Print the lines of the records below verbatim, starting at the line that contains "This screenshot has width=1181, height=1008." and ending at the final line of the records, both included.

·····

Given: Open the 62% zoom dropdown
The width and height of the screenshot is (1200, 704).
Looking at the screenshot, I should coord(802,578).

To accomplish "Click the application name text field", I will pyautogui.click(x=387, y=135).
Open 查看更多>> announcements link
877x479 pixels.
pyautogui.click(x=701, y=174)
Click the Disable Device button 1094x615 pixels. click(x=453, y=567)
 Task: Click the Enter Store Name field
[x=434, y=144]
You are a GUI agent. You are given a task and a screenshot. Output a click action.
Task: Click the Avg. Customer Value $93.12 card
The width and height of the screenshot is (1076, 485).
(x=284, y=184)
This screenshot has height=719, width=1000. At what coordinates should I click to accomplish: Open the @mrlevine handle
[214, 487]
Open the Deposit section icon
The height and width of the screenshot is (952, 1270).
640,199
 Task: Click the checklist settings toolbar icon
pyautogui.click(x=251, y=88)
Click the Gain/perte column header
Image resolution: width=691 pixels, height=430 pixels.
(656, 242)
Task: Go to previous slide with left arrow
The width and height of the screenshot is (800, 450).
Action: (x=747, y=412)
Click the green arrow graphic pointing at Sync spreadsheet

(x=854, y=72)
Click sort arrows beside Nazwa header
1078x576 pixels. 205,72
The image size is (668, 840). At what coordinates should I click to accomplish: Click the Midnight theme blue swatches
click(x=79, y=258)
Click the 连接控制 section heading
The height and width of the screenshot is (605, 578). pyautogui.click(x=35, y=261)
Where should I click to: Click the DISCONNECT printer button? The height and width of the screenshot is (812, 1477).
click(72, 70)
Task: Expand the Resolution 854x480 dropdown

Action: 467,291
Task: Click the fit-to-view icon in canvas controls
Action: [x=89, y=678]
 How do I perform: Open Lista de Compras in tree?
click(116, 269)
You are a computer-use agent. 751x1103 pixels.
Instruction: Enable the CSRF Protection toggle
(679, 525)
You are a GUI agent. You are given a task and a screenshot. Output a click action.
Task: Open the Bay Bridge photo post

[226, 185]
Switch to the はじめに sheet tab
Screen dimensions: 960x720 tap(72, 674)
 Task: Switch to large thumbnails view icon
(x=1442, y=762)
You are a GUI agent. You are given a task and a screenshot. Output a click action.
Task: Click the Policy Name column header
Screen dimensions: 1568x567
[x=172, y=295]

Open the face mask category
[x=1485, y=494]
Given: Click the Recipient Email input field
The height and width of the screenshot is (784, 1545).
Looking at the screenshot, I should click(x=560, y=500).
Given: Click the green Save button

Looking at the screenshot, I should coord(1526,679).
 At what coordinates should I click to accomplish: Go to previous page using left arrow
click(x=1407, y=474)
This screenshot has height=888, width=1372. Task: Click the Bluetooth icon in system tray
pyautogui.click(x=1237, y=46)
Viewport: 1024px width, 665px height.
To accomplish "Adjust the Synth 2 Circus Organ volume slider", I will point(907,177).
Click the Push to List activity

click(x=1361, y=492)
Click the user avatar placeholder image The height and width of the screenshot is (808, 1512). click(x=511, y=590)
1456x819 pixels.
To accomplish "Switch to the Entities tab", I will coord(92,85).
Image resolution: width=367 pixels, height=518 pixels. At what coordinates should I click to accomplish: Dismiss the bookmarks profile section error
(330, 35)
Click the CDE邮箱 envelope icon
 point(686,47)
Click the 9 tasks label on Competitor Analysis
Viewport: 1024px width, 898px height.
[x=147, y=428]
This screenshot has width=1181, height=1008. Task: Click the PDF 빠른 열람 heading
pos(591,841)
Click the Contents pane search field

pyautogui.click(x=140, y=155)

·····

## Problem solution
This screenshot has width=1181, height=1008. Task: Click the PDF 빠른 열람 heading
pos(591,841)
Click the Contents pane search field

pyautogui.click(x=140, y=155)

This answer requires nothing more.